Aquel verano no se anunciaba como el de otros años. Traía en su haber el desconsuelo del cambio climático. Lluvias a granel, cuando se esperaba que el sol irradiara sus encantos. Lucía mustio entre las nubes, tímidamente un rayo que otro, señalaba que podía ser la estación veraniega con una sola golondrina, huésped del horizonte. En su soledad, dejaba ver que el estío tendría otro vestido, más oscuro y menos dispuesto a la fiesta de los que saben aprovechar el calor. Afuera, todos los bronceadores, los bikinis y los paseos al borde del mar.
-¡Cuánto dolor da que no podamos aprovechar los baños ni las olas como solemos hacerlo cada año! -dijo una anciana sin demasiados años por delante.

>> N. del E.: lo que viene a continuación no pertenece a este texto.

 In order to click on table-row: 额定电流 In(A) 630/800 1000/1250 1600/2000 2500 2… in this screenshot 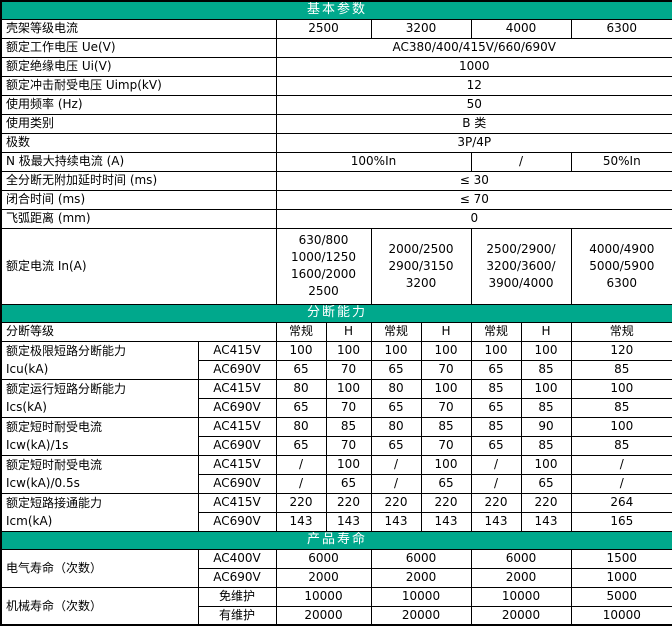, I will do `click(336, 266)`.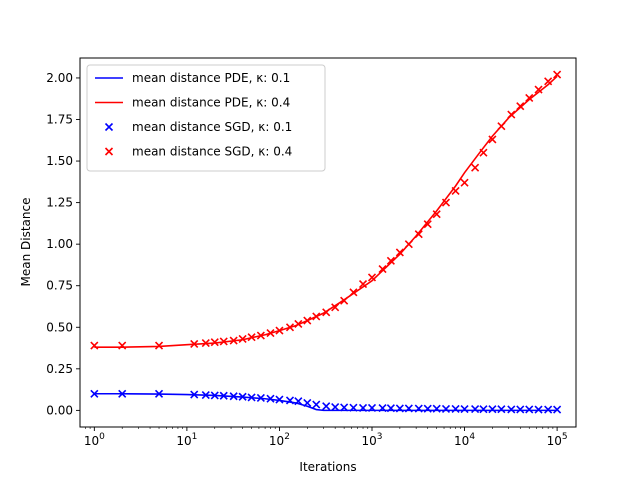  Describe the element at coordinates (280, 440) in the screenshot. I see `x-tick-label: 10²` at that location.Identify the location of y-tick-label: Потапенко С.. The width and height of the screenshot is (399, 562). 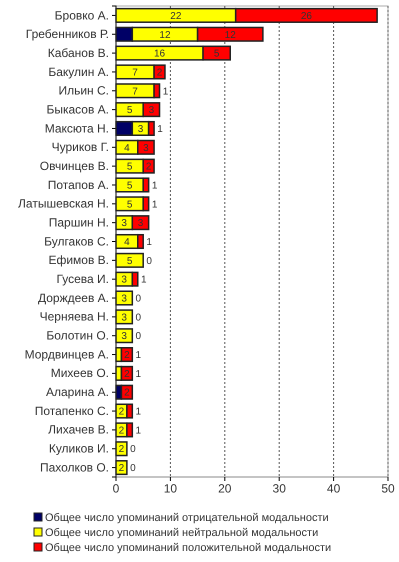
(72, 411).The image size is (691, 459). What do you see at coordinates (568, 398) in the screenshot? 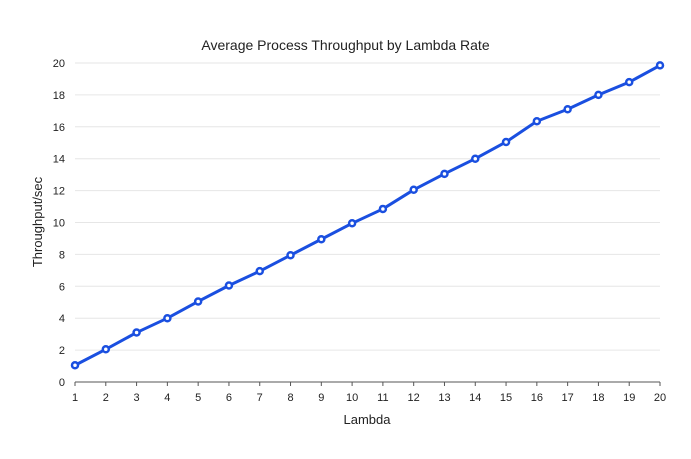
I see `x-tick-label: 17` at bounding box center [568, 398].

-¡Qué tristeza! Sabernos condenados a un infierno sin el verano que nos sonría- enunció el poeta.
-¿Quién hubiera podido imaginar que la vida nos daría una lección de ecología?-manifestó el filósofo.
-Si sigue así, el descuido por la naturaleza y la violencia del hombre imponiendo su forma de actuar, sin respetar su equilibrio ¡no sé adónde iremos a parar! -escribió un periodista en un famoso diario del país.
-Hice tantos bellos planes para pasar con mi familia una estadía en la casa de verano junto al Mediterráneo y todos los planes se ahogaron en las inesperadas aguas- profirió una burguesa.
-El deshielo de los polos nos indica que, si seguimos así, pronto veremos desaparecer los lugares cerca al mar. Estamos frente al fenómeno de ver más agua y menos tierra firme- alarmó un meteorólogo.
-Los bruscos cambios de la meteorología testifican que vamos por camino equivocado- manifestó la madre frente a sus hijos.
-Qué vaina, otra vez encerrados en casa- pensó, mortificado, un obrero.
Una lágrima sobre una mejilla recogía toda la decepción de ver un verano parecerse a un otoño o un invierno.
Comentarios por el estilo se escuchaban por doquier. Las expresiones ya no ostentaban júbilo ni parecían dispuestas al descanso. Un rictus de tormenta acompañaba los rostros.
Cansada de su desolada suerte, la golondrina aleteaba y aleteaba un horizonte gris. De repente cayó en un jardín, donde un pequeño de unos diez años, jugaba con un balón. Iba a patearlo cuando descubrió la golondrina casi muerta al costado. La tomó entre sus manos y la llevó a la casa para cuidarla.
Pocos días después, la golondrina emprendía un nuevo vuelo, junto con otras que cruzaban el firmamento.